> [What the task requires]
Transcribe the material word for word, starting at the line that contains "The height and width of the screenshot is (385, 855)." and ending after the line that contains "(x=197, y=12)". Omit the pictures from your answer.

(Interface element records)
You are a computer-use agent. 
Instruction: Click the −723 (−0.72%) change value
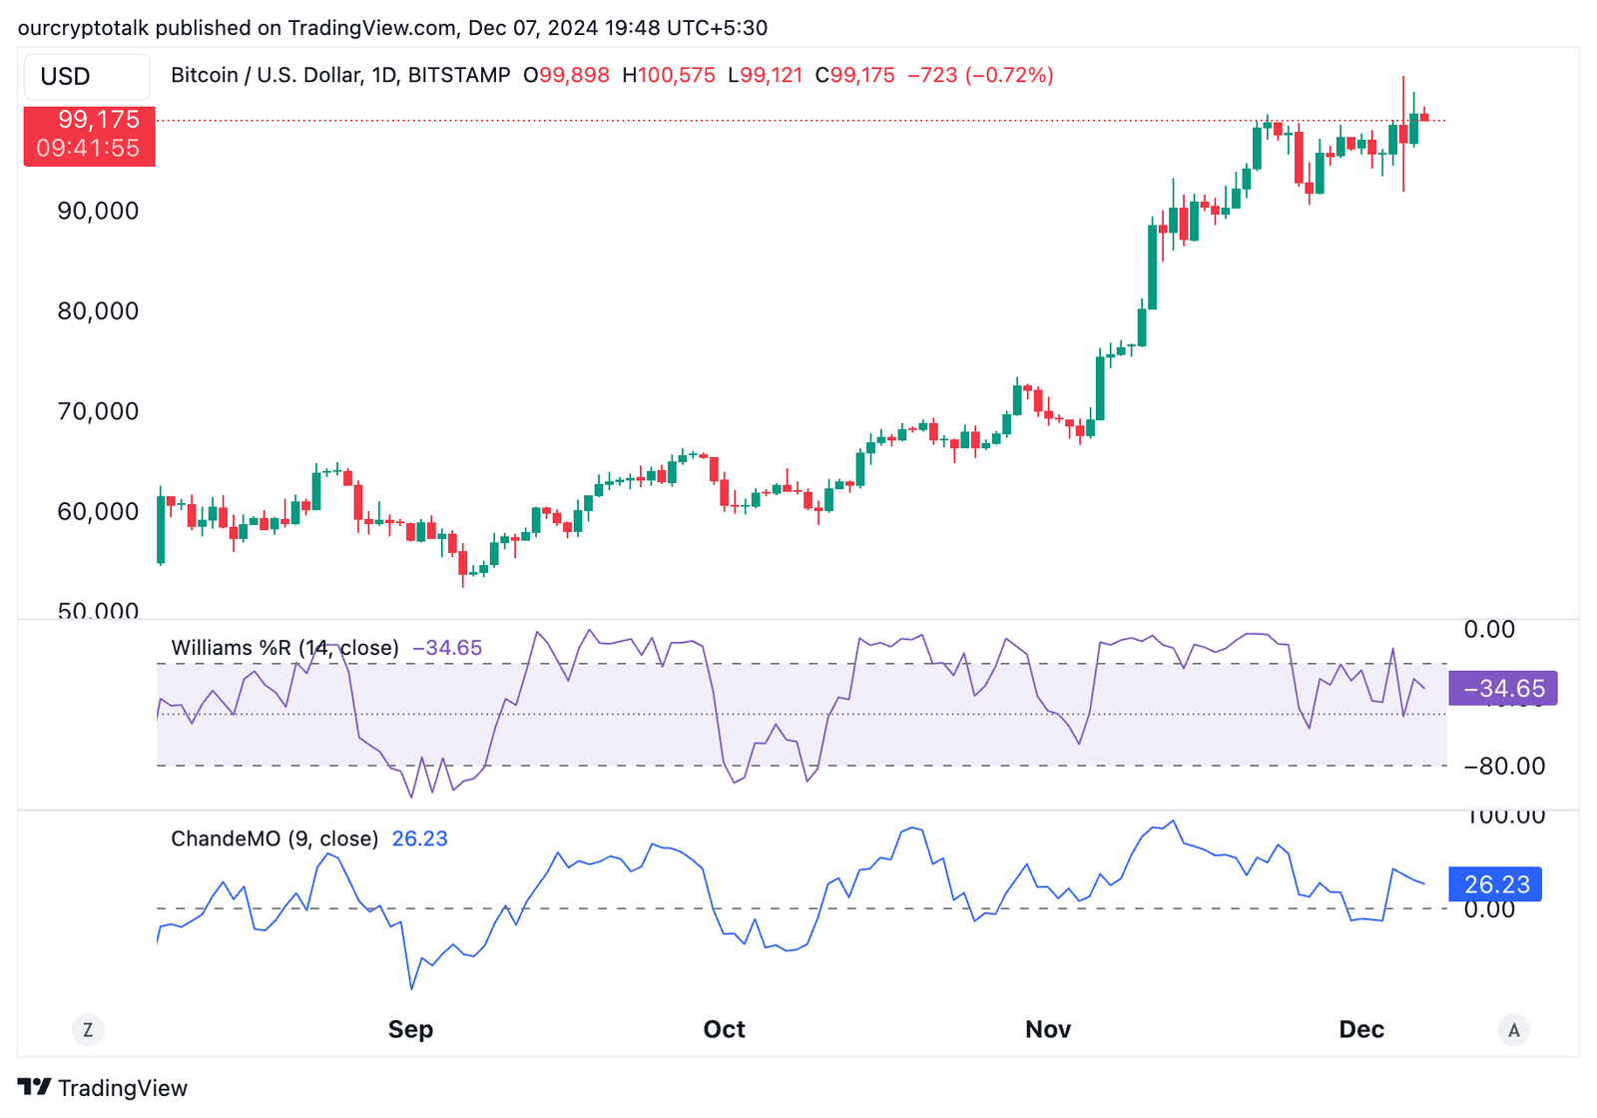pos(980,75)
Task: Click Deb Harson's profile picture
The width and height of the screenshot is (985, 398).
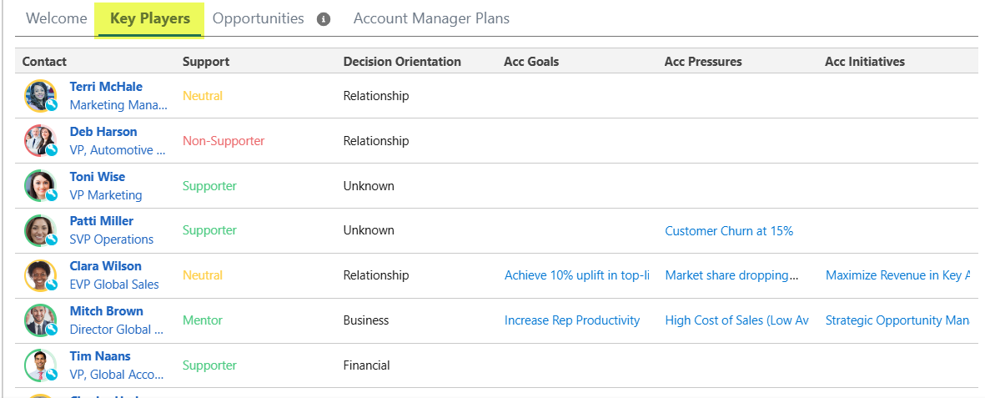Action: tap(38, 139)
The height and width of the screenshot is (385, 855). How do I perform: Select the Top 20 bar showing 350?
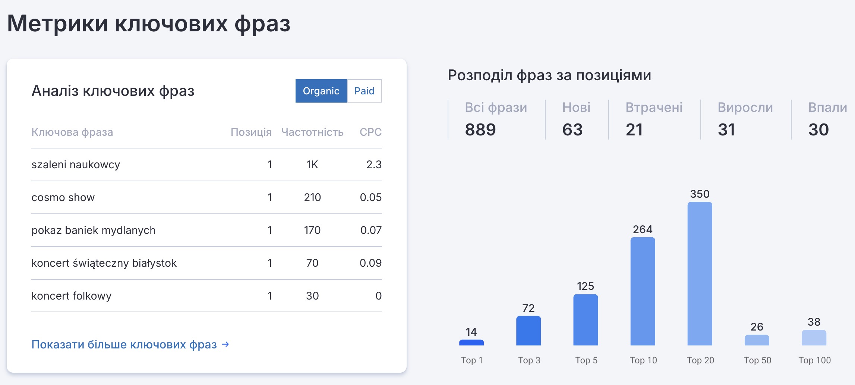click(x=700, y=274)
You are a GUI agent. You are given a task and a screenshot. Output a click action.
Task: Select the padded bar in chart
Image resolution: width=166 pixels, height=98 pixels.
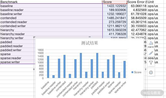[97, 65]
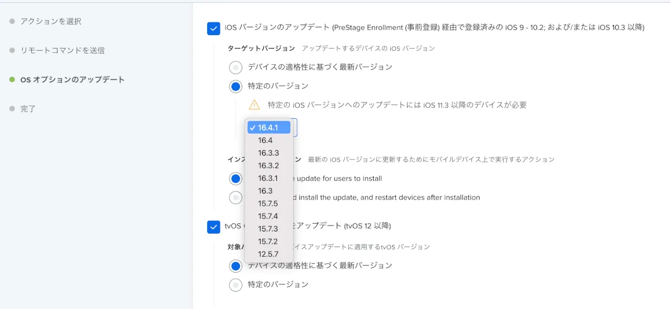This screenshot has height=309, width=670.
Task: Select version 12.5.7 at the list bottom
Action: tap(269, 254)
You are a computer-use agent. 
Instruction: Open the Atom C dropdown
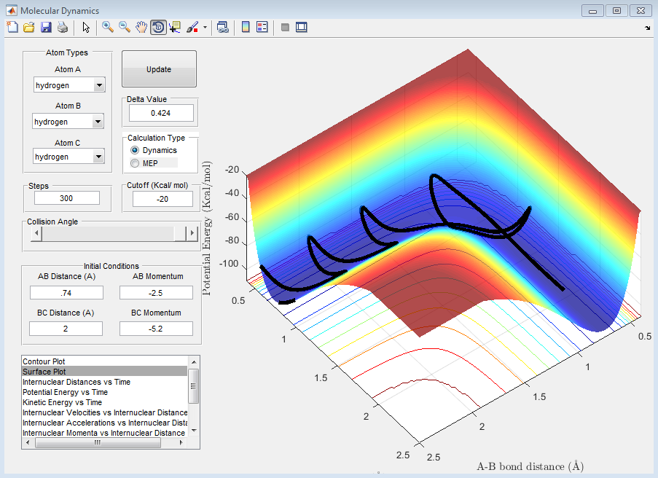(99, 157)
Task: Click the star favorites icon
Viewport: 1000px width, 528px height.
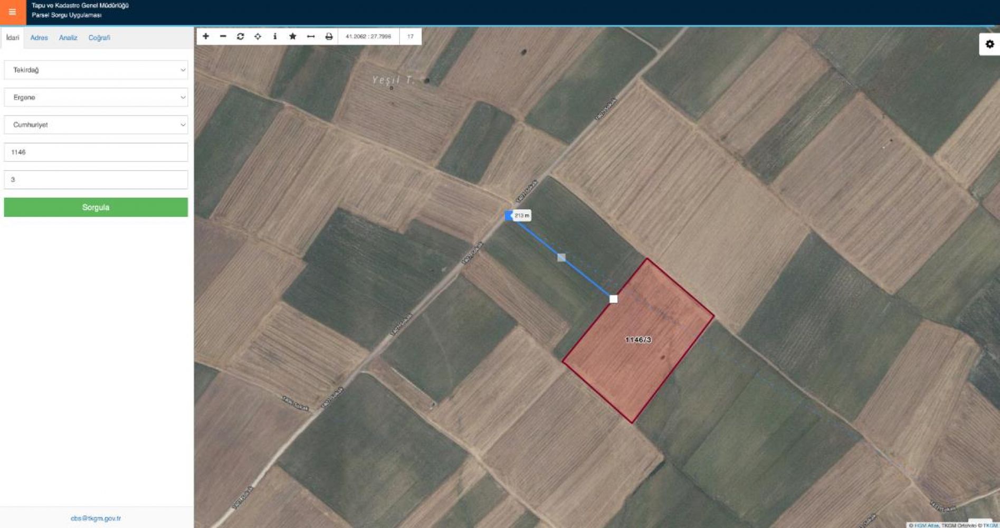Action: click(293, 36)
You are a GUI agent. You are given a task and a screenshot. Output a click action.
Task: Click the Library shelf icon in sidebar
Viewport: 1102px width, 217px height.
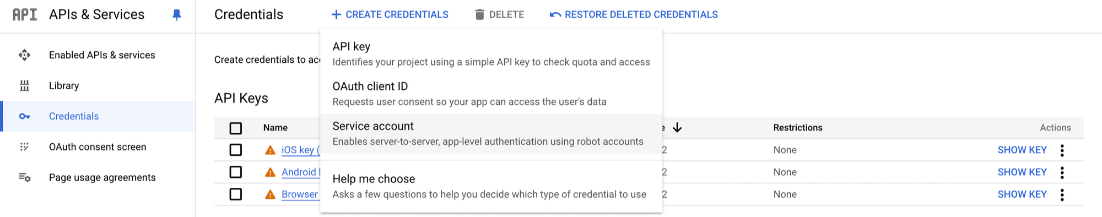(x=24, y=85)
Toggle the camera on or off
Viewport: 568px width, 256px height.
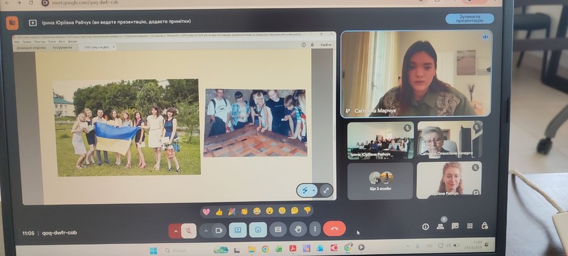pos(218,230)
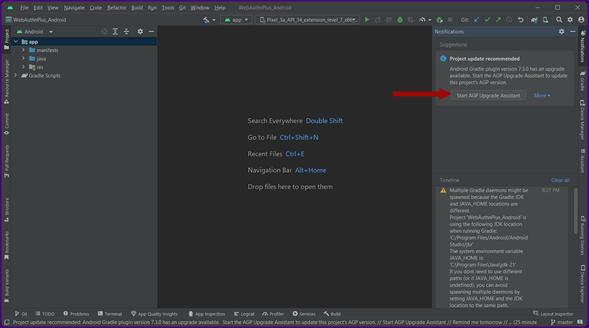The height and width of the screenshot is (328, 589).
Task: Click the Git commit checkmark icon
Action: [486, 20]
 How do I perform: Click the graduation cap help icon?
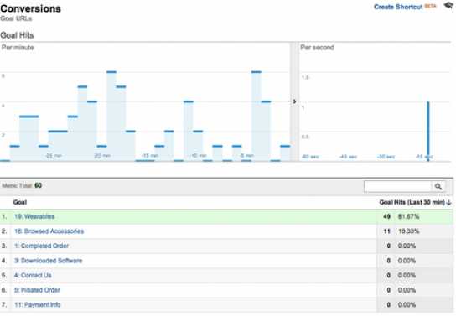448,6
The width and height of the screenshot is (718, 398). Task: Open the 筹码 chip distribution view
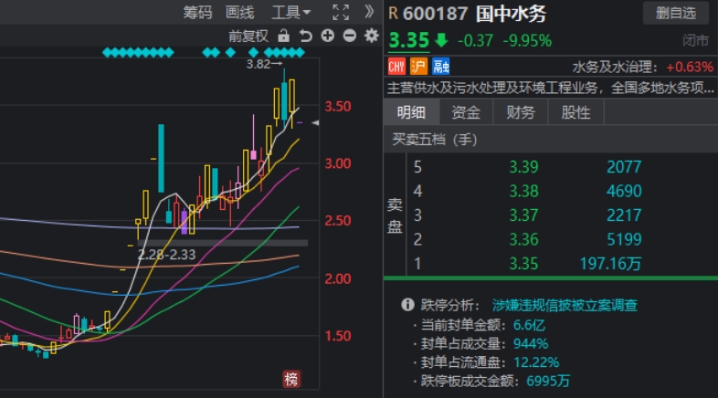(x=197, y=12)
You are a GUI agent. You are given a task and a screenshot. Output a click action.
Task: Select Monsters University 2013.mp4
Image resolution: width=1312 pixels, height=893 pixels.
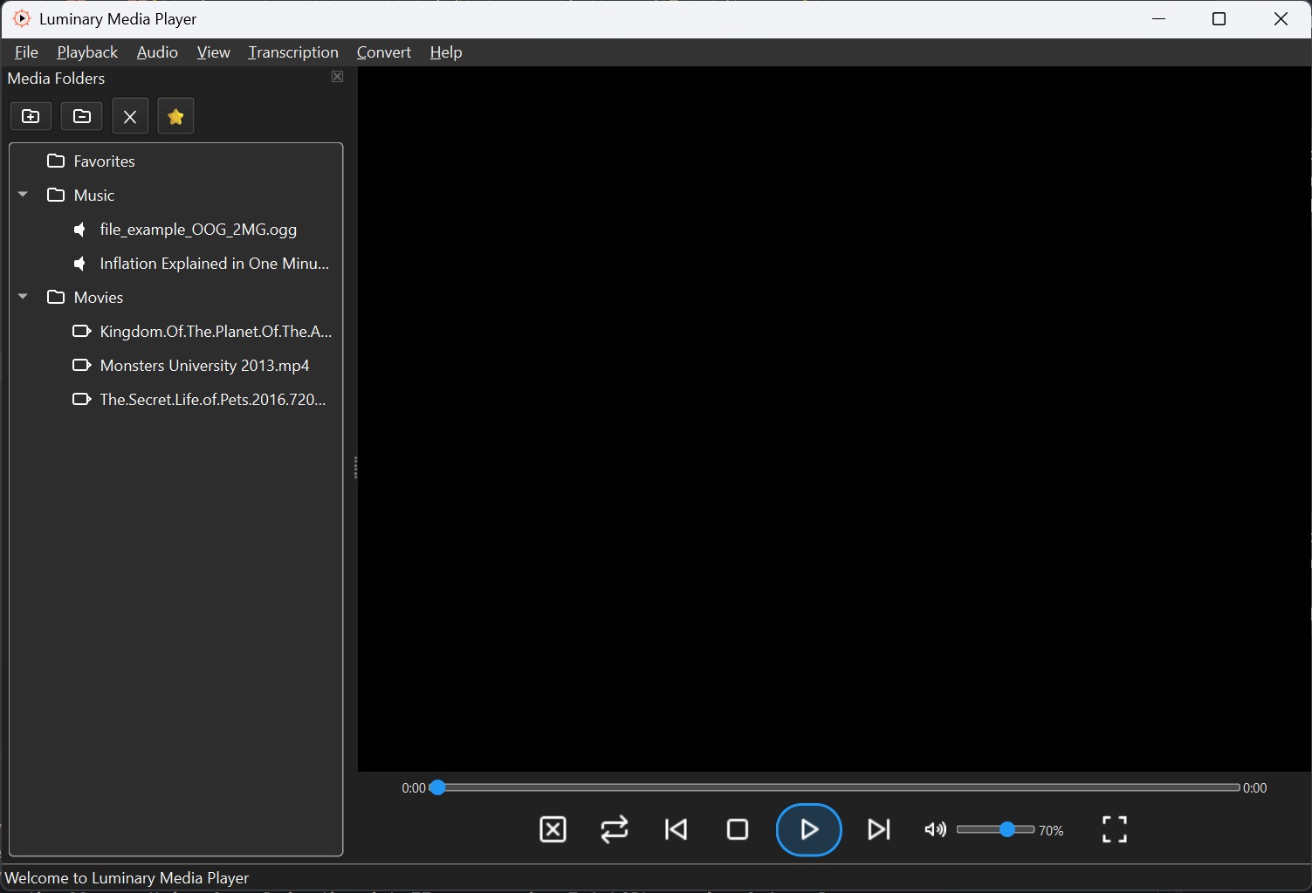[x=204, y=366]
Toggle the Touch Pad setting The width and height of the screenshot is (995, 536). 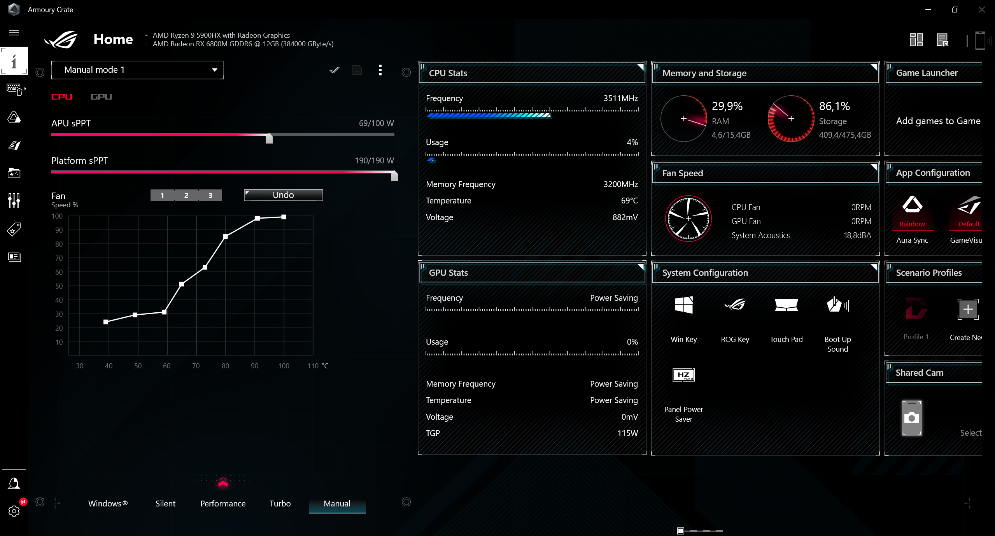point(786,305)
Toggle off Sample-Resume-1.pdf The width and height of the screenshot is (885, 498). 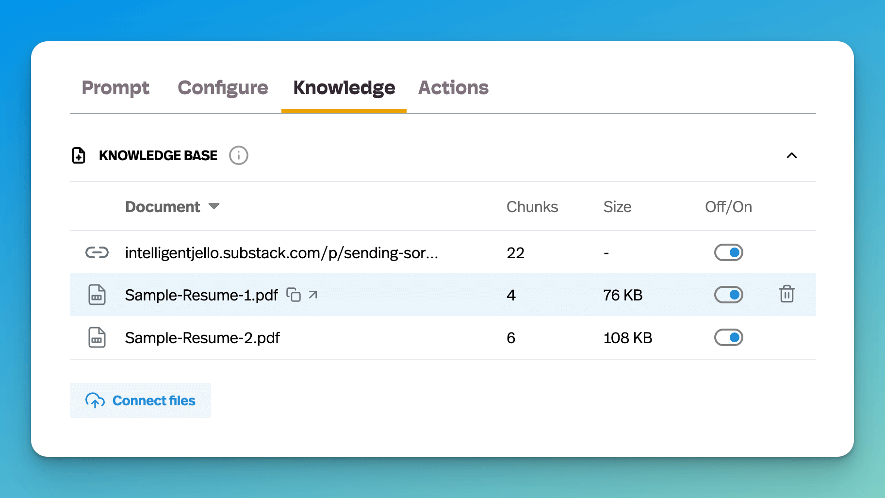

> [Solution for this task]
The height and width of the screenshot is (385, 855). How do I perform: Select the Top 20 bar showing 350?
click(x=700, y=274)
You are a GUI agent. You are given a task and a screenshot. Output a click action.
Task: Select the padded bar in chart
Image resolution: width=166 pixels, height=98 pixels.
[97, 65]
This screenshot has height=309, width=670.
Task: Select version 12.5.7 at the list bottom
Action: tap(269, 254)
You are a computer-use agent. 
Instruction: Open the Atom C dropdown
(99, 157)
Task: Click the star favorites icon
Viewport: 1000px width, 528px height.
Action: click(293, 36)
You are a GUI agent. You are given a task and a screenshot. Output a click action.
Task: Click the Library shelf icon in sidebar
Viewport: 1102px width, 217px height.
(x=24, y=85)
Toggle the camera on or off
Viewport: 568px width, 256px height.
pos(218,230)
The height and width of the screenshot is (328, 589).
Task: Click the Git commit checkmark icon
Action: [486, 20]
 How do I perform: Click the graduation cap help icon?
448,6
The width and height of the screenshot is (718, 398). Task: Open the 筹码 chip distribution view
(x=197, y=12)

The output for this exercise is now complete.